Siarka od pierwszych minut ruszyła do ataku – już w 2 minucie po raz pierwszy zakotłowało się pod bramką Pawła Lipca po dośrodkowaniu z rzutu wolnego jednak arbiter odgwizdał wówczas ofsajd Sulkowskiego. Ten sam zawodnik w 4 minucie mocno wstrzelił piłkę w pole karne z rzutu wolnego czym zmusił do interwencji bramkarza gospodarzy. Siarka miała w pierwszym kwadransie przewagę optyczną jednak nie potrafiła jej przełożyć na konkrety.

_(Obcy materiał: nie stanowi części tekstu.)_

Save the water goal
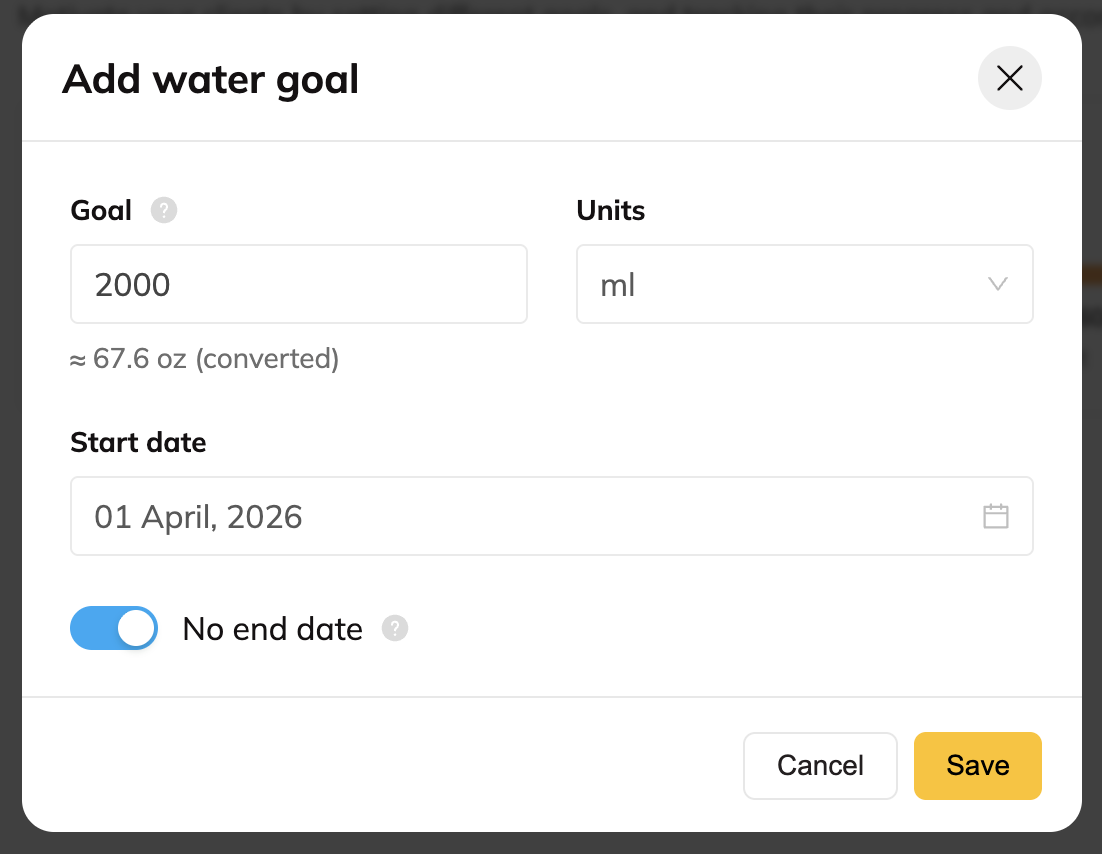The image size is (1102, 854). pos(977,765)
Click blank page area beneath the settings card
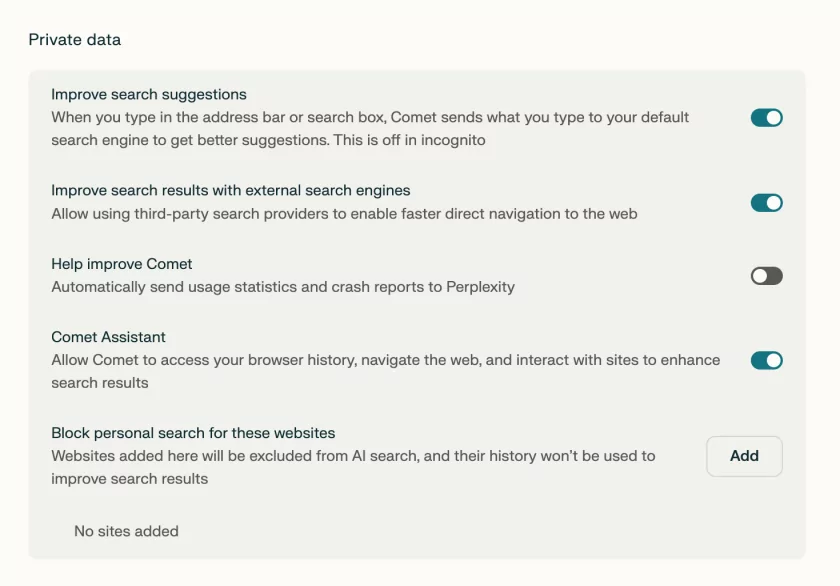840x586 pixels. 420,572
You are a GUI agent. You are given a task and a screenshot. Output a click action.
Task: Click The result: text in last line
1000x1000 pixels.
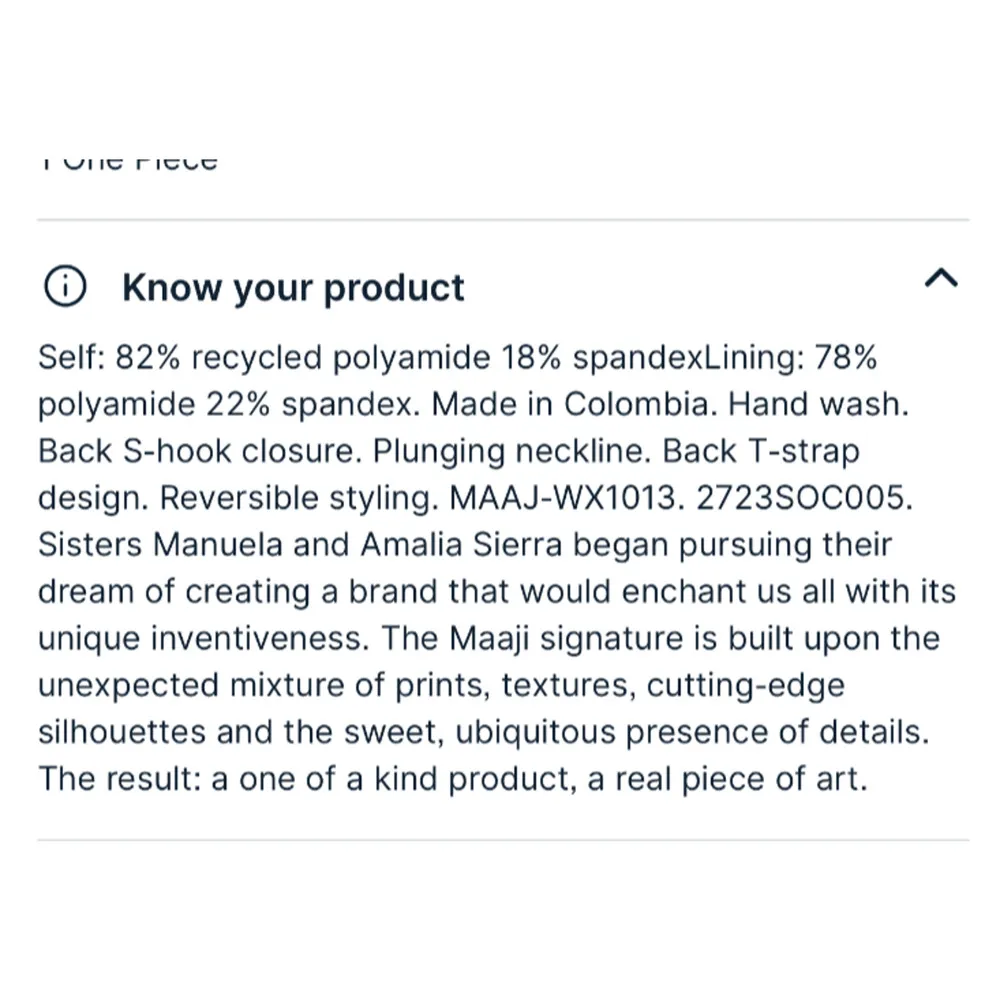(x=120, y=778)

Nieco schowani na własnej połowie piłkarze Staru dopiero po kwadransie zaczęli groźniej atakować. W 13 minucie próbę ładnie w środku pola poradził sobie Konrad Handzlik, jednak dobrze zapowiadający się atak przerwał faulem Szymon Feret co przypłacił obejrzeniem żółtej kartki. W 16 minucie piłkę w środkowej strefie boiska wywalczył Włodzimierz Puton, piłka trafiła do Szymona Kota, który zszedł z nią do środka ale jego strzał trafił w nogi obrońców i skończyło się tylko na rzucie rożnym. Stałe fragmenty, których Star w tym okresie kilka nie przynosiły efektu – rośli stoperzy Siarki radzili sobie z nimi bardzo dobrze.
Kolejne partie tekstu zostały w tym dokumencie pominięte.